Exercise task: Render every line of the data below as a JSON list of strings, one string per line, leaving out blank lines.

══ Dataset

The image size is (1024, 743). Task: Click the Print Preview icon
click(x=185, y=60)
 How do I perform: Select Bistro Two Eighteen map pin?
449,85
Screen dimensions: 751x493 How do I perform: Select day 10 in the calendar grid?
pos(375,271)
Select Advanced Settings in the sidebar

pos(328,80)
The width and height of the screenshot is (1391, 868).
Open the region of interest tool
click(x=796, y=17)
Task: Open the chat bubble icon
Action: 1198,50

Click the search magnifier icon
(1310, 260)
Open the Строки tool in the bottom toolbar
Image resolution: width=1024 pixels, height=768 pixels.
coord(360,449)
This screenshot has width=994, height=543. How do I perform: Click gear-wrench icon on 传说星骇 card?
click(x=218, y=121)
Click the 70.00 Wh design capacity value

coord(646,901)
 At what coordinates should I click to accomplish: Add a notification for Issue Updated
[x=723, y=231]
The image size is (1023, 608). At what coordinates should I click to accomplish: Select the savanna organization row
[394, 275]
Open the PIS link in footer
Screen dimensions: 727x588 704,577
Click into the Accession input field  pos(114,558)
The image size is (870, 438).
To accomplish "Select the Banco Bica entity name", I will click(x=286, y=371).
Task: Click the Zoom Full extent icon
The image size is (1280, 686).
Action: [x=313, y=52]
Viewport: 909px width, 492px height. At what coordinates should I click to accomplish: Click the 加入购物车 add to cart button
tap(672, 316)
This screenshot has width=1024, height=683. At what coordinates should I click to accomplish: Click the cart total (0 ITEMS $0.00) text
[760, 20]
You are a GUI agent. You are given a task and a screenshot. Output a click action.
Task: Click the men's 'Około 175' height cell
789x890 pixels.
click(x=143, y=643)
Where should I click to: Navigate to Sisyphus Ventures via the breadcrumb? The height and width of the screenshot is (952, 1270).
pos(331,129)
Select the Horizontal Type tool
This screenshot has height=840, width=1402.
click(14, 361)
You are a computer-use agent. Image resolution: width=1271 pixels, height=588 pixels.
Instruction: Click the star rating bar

════

Exercise answer:
[
  "The image size is (1024, 743). Task: Click the Print Preview icon",
  "click(x=185, y=60)",
  " How do I perform: Select Bistro Two Eighteen map pin?",
  "449,85",
  "Screen dimensions: 751x493 How do I perform: Select day 10 in the calendar grid?",
  "pos(375,271)",
  "Select Advanced Settings in the sidebar",
  "pos(328,80)",
  "The width and height of the screenshot is (1391, 868).",
  "Open the region of interest tool",
  "click(x=796, y=17)",
  "Task: Open the chat bubble icon",
  "Action: 1198,50",
  "Click the search magnifier icon",
  "(1310, 260)",
  "Open the Строки tool in the bottom toolbar",
  "Image resolution: width=1024 pixels, height=768 pixels.",
  "coord(360,449)",
  "This screenshot has width=994, height=543. How do I perform: Click gear-wrench icon on 传说星骇 card?",
  "click(x=218, y=121)",
  "Click the 70.00 Wh design capacity value",
  "coord(646,901)",
  " At what coordinates should I click to accomplish: Add a notification for Issue Updated",
  "[x=723, y=231]",
  "The image size is (1023, 608). At what coordinates should I click to accomplish: Select the savanna organization row",
  "[394, 275]",
  "Open the PIS link in footer",
  "Screen dimensions: 727x588 704,577",
  "Click into the Accession input field  pos(114,558)",
  "The image size is (870, 438).",
  "To accomplish \"Select the Banco Bica entity name\", I will click(x=286, y=371).",
  "Task: Click the Zoom Full extent icon",
  "The image size is (1280, 686).",
  "Action: [x=313, y=52]",
  "Viewport: 909px width, 492px height. At what coordinates should I click to accomplish: Click the 加入购物车 add to cart button",
  "tap(672, 316)",
  "This screenshot has width=1024, height=683. At what coordinates should I click to accomplish: Click the cart total (0 ITEMS $0.00) text",
  "[760, 20]",
  "You are a GUI agent. You are given a task and a screenshot. Output a click action.",
  "Task: Click the men's 'Około 175' height cell",
  "789x890 pixels.",
  "click(x=143, y=643)",
  "Where should I click to: Navigate to Sisyphus Ventures via the breadcrumb? The height and width of the screenshot is (952, 1270).",
  "pos(331,129)",
  "Select the Horizontal Type tool",
  "This screenshot has height=840, width=1402.",
  "click(14, 361)",
  "You are a computer-use agent. Image resolution: width=1271 pixels, height=588 pixels.",
  "Instruction: Click the star rating bar"
]